THE REQUEST.
Could you rewrite every one of the rows below with "At what coordinates should I click to accomplish" replaced by "Where do I click to", leaving everything else unchanged?

AVAILABLE RECORDS.

◇ ◇ ◇ ◇ ◇

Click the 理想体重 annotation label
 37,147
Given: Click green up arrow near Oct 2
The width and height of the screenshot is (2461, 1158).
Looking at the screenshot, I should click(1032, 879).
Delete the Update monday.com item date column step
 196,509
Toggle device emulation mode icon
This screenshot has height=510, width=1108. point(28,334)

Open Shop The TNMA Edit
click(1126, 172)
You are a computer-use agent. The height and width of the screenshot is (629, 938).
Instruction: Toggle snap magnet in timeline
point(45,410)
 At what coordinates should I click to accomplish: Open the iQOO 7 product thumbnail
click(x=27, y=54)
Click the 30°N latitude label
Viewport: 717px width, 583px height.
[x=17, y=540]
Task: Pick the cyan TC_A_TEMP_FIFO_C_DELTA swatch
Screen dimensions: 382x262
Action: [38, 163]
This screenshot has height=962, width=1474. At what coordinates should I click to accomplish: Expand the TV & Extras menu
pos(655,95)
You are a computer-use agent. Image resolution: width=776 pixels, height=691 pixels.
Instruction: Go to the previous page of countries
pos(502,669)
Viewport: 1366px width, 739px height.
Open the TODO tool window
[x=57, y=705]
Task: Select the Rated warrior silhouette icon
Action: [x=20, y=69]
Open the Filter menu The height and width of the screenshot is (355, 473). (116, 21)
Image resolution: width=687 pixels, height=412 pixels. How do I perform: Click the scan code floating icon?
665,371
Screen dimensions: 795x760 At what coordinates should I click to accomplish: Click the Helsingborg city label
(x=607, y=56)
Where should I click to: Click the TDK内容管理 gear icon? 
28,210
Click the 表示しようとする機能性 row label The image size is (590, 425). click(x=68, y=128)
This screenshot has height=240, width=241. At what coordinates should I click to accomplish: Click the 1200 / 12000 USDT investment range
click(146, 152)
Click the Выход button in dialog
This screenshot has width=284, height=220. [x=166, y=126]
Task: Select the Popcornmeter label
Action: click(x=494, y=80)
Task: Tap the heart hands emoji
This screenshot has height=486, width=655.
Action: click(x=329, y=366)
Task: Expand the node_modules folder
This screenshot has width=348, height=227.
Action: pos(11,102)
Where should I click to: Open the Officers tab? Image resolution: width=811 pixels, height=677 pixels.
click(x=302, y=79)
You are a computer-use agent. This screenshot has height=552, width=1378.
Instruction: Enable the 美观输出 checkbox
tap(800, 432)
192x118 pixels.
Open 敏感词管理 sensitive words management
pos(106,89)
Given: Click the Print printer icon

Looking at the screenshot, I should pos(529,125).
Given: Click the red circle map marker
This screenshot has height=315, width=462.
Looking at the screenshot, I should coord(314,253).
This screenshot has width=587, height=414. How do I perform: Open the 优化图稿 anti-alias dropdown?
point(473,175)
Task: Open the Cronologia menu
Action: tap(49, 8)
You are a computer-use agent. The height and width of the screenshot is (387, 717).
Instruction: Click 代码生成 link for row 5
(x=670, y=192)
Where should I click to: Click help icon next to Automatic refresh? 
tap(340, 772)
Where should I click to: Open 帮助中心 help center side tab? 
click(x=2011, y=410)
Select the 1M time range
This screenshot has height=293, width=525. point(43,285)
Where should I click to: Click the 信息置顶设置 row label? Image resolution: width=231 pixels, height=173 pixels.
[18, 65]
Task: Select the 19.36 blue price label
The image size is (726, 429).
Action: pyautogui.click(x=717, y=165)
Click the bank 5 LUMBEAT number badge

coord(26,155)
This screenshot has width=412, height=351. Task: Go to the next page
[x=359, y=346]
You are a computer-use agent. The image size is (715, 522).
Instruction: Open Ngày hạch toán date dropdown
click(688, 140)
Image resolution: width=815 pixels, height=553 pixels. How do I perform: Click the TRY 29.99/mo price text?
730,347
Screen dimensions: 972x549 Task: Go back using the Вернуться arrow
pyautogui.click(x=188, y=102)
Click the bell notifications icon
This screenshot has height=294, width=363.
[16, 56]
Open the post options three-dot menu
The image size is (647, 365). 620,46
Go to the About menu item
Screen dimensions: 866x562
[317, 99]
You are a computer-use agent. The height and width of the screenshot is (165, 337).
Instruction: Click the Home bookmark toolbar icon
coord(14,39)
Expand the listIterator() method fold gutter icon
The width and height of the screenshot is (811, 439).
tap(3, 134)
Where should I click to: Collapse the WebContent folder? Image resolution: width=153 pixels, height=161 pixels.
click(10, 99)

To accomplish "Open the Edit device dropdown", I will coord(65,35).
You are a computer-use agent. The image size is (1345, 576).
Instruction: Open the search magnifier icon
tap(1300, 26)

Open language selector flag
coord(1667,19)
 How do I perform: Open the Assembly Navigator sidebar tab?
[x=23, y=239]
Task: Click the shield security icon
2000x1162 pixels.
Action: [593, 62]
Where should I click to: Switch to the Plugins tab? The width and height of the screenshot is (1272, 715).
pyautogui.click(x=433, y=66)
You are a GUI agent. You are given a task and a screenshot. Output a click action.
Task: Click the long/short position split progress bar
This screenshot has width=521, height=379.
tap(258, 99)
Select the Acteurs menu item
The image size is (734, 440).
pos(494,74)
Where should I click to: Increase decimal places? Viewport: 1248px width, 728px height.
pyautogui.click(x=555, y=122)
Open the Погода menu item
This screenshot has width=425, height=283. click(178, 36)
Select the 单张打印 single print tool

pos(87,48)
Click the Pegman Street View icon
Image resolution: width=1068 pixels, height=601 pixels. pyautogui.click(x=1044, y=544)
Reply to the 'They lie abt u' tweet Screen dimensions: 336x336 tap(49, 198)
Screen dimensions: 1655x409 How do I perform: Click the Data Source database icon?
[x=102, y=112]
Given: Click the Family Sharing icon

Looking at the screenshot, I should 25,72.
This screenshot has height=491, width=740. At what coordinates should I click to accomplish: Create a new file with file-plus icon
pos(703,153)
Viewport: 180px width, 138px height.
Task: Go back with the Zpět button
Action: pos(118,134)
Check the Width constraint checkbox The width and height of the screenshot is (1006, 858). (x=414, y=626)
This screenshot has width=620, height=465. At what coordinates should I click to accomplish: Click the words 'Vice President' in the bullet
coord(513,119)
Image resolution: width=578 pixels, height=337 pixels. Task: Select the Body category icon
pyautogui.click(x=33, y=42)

◇ ◇ ◇ ◇ ◇

WRITTEN REPLY.
Click the 理想体重 annotation label
 37,147
Given: Click green up arrow near Oct 2
The width and height of the screenshot is (2461, 1158).
Looking at the screenshot, I should click(1032, 879).
Delete the Update monday.com item date column step
 196,509
Toggle device emulation mode icon
This screenshot has height=510, width=1108. point(28,334)

Open Shop The TNMA Edit
click(1126, 172)
You are a computer-use agent. The height and width of the screenshot is (629, 938).
Instruction: Toggle snap magnet in timeline
point(45,410)
 Where do I click to: Open the iQOO 7 product thumbnail
click(x=27, y=54)
Click the 30°N latitude label
Viewport: 717px width, 583px height.
[x=17, y=540]
Task: Pick the cyan TC_A_TEMP_FIFO_C_DELTA swatch
Screen dimensions: 382x262
Action: [38, 163]
This screenshot has height=962, width=1474. Where do I click to: Expand the TV & Extras menu
pos(655,95)
You are a computer-use agent. Image resolution: width=776 pixels, height=691 pixels.
Instruction: Go to the previous page of countries
pos(502,669)
Viewport: 1366px width, 739px height.
Open the TODO tool window
[x=57, y=705]
Task: Select the Rated warrior silhouette icon
Action: [x=20, y=69]
Open the Filter menu The height and width of the screenshot is (355, 473). (116, 21)
Image resolution: width=687 pixels, height=412 pixels. How do I perform: Click the scan code floating icon?
665,371
Screen dimensions: 795x760 Where do I click to: Click the Helsingborg city label
(x=607, y=56)
Where should I click to: Click the TDK内容管理 gear icon? 
28,210
Click the 表示しようとする機能性 row label The image size is (590, 425). click(x=68, y=128)
This screenshot has height=240, width=241. Where do I click to: Click the 1200 / 12000 USDT investment range
click(146, 152)
Click the Выход button in dialog
This screenshot has width=284, height=220. [x=166, y=126]
Task: Select the Popcornmeter label
Action: click(x=494, y=80)
Task: Tap the heart hands emoji
This screenshot has height=486, width=655.
Action: click(x=329, y=366)
Task: Expand the node_modules folder
This screenshot has width=348, height=227.
Action: pos(11,102)
Where should I click to: Open the Officers tab? Image resolution: width=811 pixels, height=677 pixels.
click(x=302, y=79)
You are a computer-use agent. This screenshot has height=552, width=1378.
Instruction: Enable the 美观输出 checkbox
tap(800, 432)
192x118 pixels.
Open 敏感词管理 sensitive words management
pos(106,89)
Given: Click the Print printer icon

Looking at the screenshot, I should pos(529,125).
Given: Click the red circle map marker
This screenshot has height=315, width=462.
Looking at the screenshot, I should coord(314,253).
This screenshot has width=587, height=414. How do I perform: Open the 优化图稿 anti-alias dropdown?
point(473,175)
Task: Open the Cronologia menu
Action: tap(49, 8)
You are a computer-use agent. The height and width of the screenshot is (387, 717).
Instruction: Click 代码生成 link for row 5
(x=670, y=192)
Where should I click to: Click help icon next to Automatic refresh? 
tap(340, 772)
Where should I click to: Open 帮助中心 help center side tab? 
click(x=2011, y=410)
Select the 1M time range
This screenshot has height=293, width=525. point(43,285)
Where should I click to: Click the 信息置顶设置 row label? Image resolution: width=231 pixels, height=173 pixels.
[18, 65]
Task: Select the 19.36 blue price label
The image size is (726, 429).
Action: pyautogui.click(x=717, y=165)
Click the bank 5 LUMBEAT number badge

coord(26,155)
This screenshot has width=412, height=351. Task: Go to the next page
[x=359, y=346]
You are a computer-use agent. The image size is (715, 522).
Instruction: Open Ngày hạch toán date dropdown
click(688, 140)
Image resolution: width=815 pixels, height=553 pixels. How do I perform: Click the TRY 29.99/mo price text?
730,347
Screen dimensions: 972x549 Task: Go back using the Вернуться arrow
pyautogui.click(x=188, y=102)
Click the bell notifications icon
This screenshot has height=294, width=363.
[16, 56]
Open the post options three-dot menu
The image size is (647, 365). 620,46
Go to the About menu item
Screen dimensions: 866x562
[317, 99]
You are a computer-use agent. The height and width of the screenshot is (165, 337).
Instruction: Click the Home bookmark toolbar icon
coord(14,39)
Expand the listIterator() method fold gutter icon
The width and height of the screenshot is (811, 439).
tap(3, 134)
Where should I click to: Collapse the WebContent folder? Image resolution: width=153 pixels, height=161 pixels.
click(10, 99)

To accomplish "Open the Edit device dropdown", I will coord(65,35).
You are a computer-use agent. The image size is (1345, 576).
Instruction: Open the search magnifier icon
tap(1300, 26)

Open language selector flag
coord(1667,19)
 How do I perform: Open the Assembly Navigator sidebar tab?
[x=23, y=239]
Task: Click the shield security icon
2000x1162 pixels.
Action: [593, 62]
Where should I click to: Switch to the Plugins tab? The width and height of the screenshot is (1272, 715).
pyautogui.click(x=433, y=66)
You are a GUI agent. You are given a task and a screenshot. Output a click action.
Task: Click the long/short position split progress bar
This screenshot has width=521, height=379.
tap(258, 99)
Select the Acteurs menu item
The image size is (734, 440).
pos(494,74)
Where should I click to: Increase decimal places? Viewport: 1248px width, 728px height.
pyautogui.click(x=555, y=122)
Open the Погода menu item
This screenshot has width=425, height=283. click(178, 36)
Select the 单张打印 single print tool

pos(87,48)
Click the Pegman Street View icon
Image resolution: width=1068 pixels, height=601 pixels. pyautogui.click(x=1044, y=544)
Reply to the 'They lie abt u' tweet Screen dimensions: 336x336 tap(49, 198)
Screen dimensions: 1655x409 How do I perform: Click the Data Source database icon?
[x=102, y=112]
Given: Click the Family Sharing icon

Looking at the screenshot, I should 25,72.
This screenshot has height=491, width=740. Where do I click to: Create a new file with file-plus icon
pos(703,153)
Viewport: 180px width, 138px height.
Task: Go back with the Zpět button
Action: pos(118,134)
Check the Width constraint checkbox The width and height of the screenshot is (1006, 858). (x=414, y=626)
This screenshot has width=620, height=465. Where do I click to: Click the words 'Vice President' in the bullet
coord(513,119)
Image resolution: width=578 pixels, height=337 pixels. Task: Select the Body category icon
pyautogui.click(x=33, y=42)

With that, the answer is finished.